The Sex Pistols' Bodies fades away from the PA and Brett Anderson and the boys take to the stage to a rapturous reception, launching into an incredible opening salvo of She, Trash, Film Star and Animal Nitrate.
The band have barely aged a day. They look almost exactly as we remember them. Neil Codling stands to one flank, impossible cheekbones and casual sense of cool; Richard Oakes to the other, while Mat Osman slouches elegantly at Simon Gilbert's shoulder. Brett stalks the space between them, his fringe shagging in his eyes. One moment he's centre-stage; the next he's straining out over the barrier into the adoring crowd, not just lapping up their affection but returning it. When he later tries to thank the crowd, he's so overcome by emotion he can barely find the words to express his gratitude.
As Killing of a Flash Boy puts it, it is indeed the same old show, only there's nothing tired about it. The gig never feels like it is about nostalgia or a yearning for lost youth. Suede were always more than just a band on stage. They project a sense that they are doing this as much for us as for themselves and they still do. They conduct themselves like the last gang in town but welcome us like their newest member.

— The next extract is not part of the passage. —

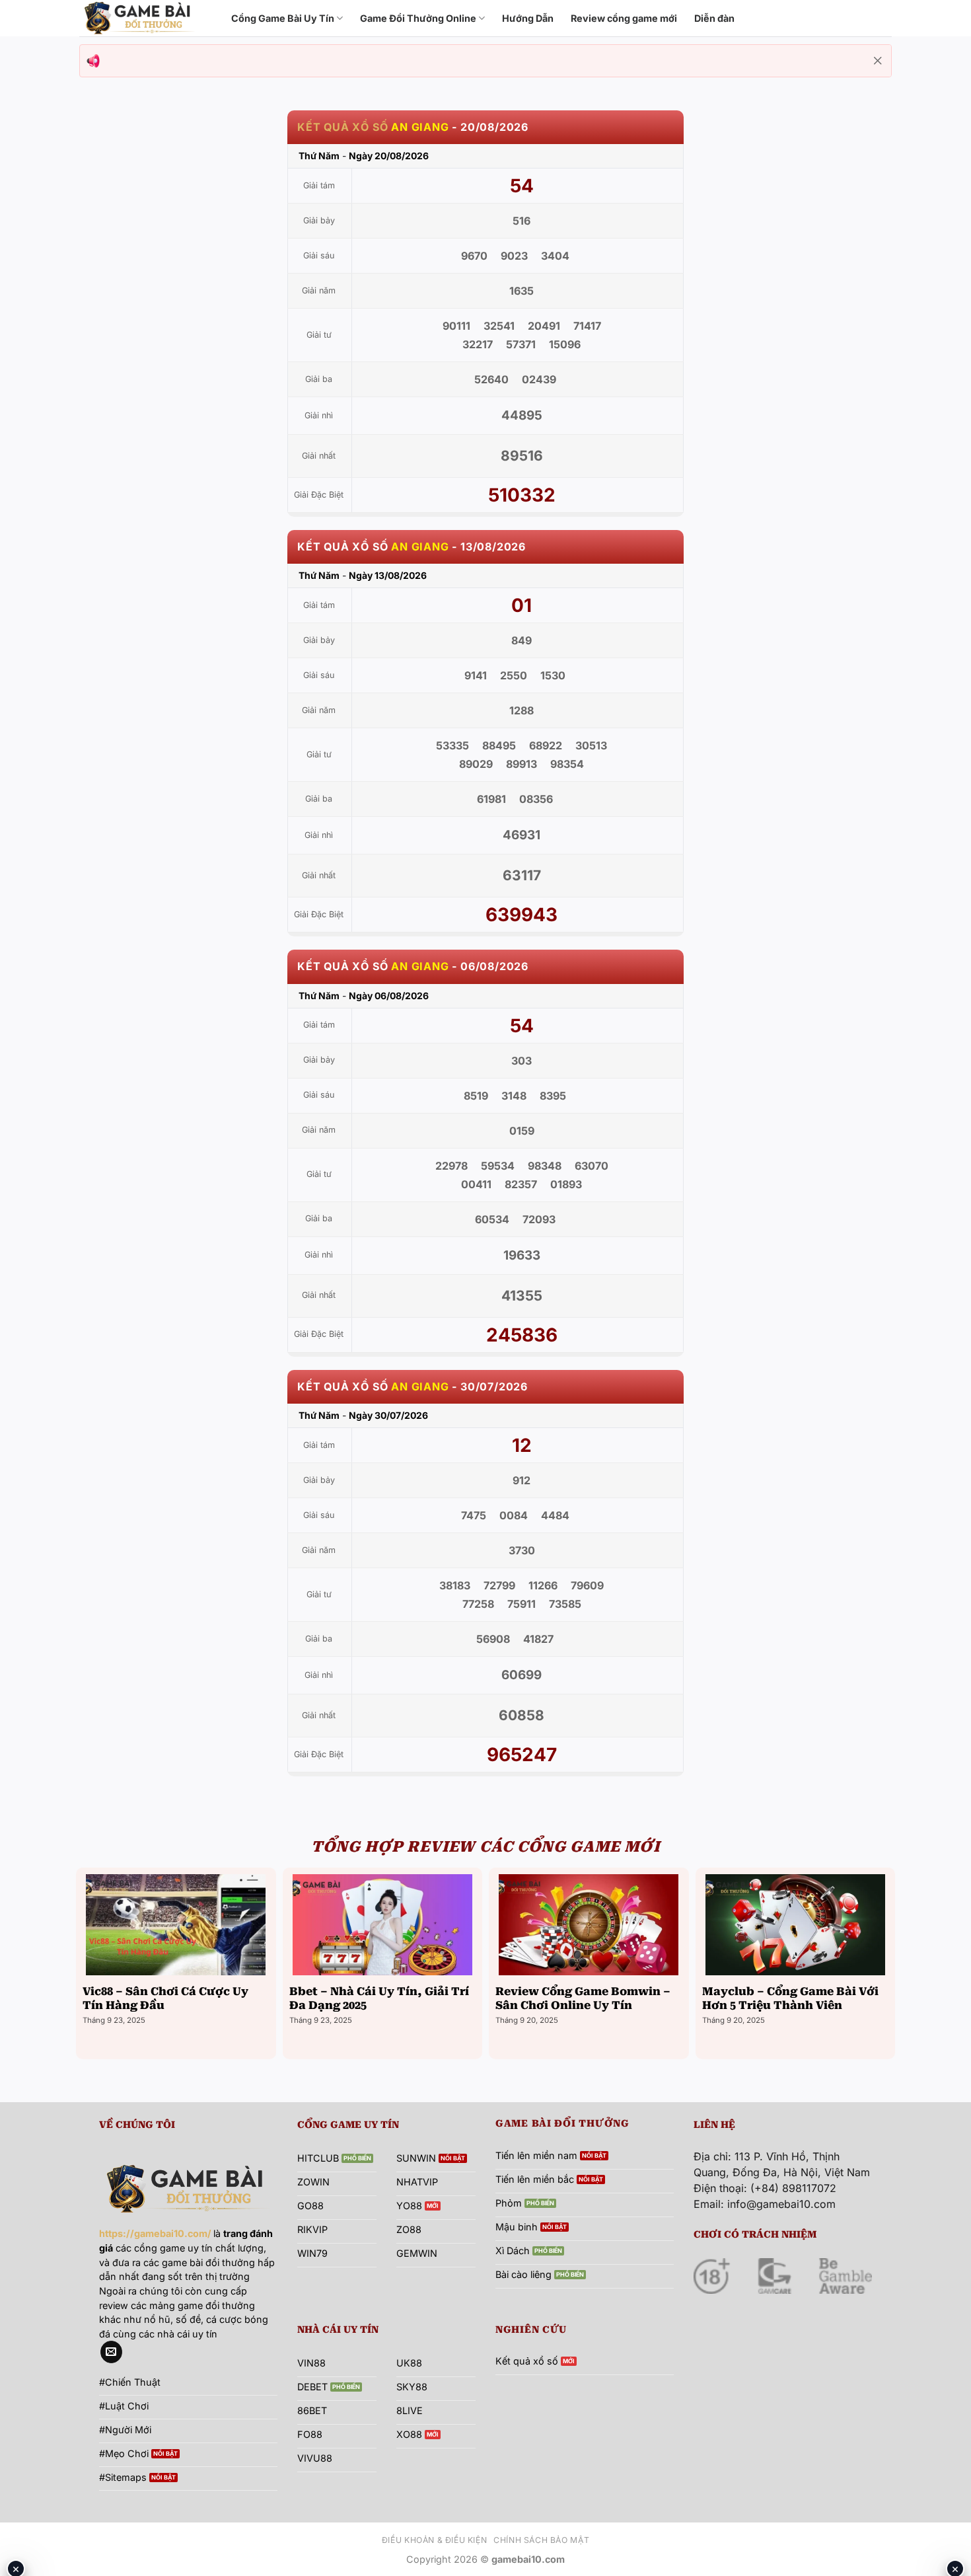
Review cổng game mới (624, 18)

We'd forgotten just how powerful Suede are live. Beneath those terylene shirts lies unexpected muscle. The hit-heavy set is dispatched with an energy and force that would put most punk bands to shame. The Living Dead and the Asphalt World slow the pace a little, allowing the band and crowd to catch their breath, before So Young and Metal Mickey crank things right back up.
Set closer, Beautiful Ones, sounds less like a statement and more like a war cry; "here they come, the beautiful ones... shaking their bits to the hits... shaking their meat to the beat..." It's a standard the crowd rallies around and the feeling lifts the show above mere joyous spectacle and turns it into something more - a shared moment uniting the band with their fans. It's what marked Suede out as something extraordinary all those years ago and it's why they're still so special now.
By the time they encore, aptly enough, with Saturday Night our expectations have been more than exceeded. Turns out that it wasn't just some fleeting teenage crush we felt back in the day, we're still crazily in love with Suede.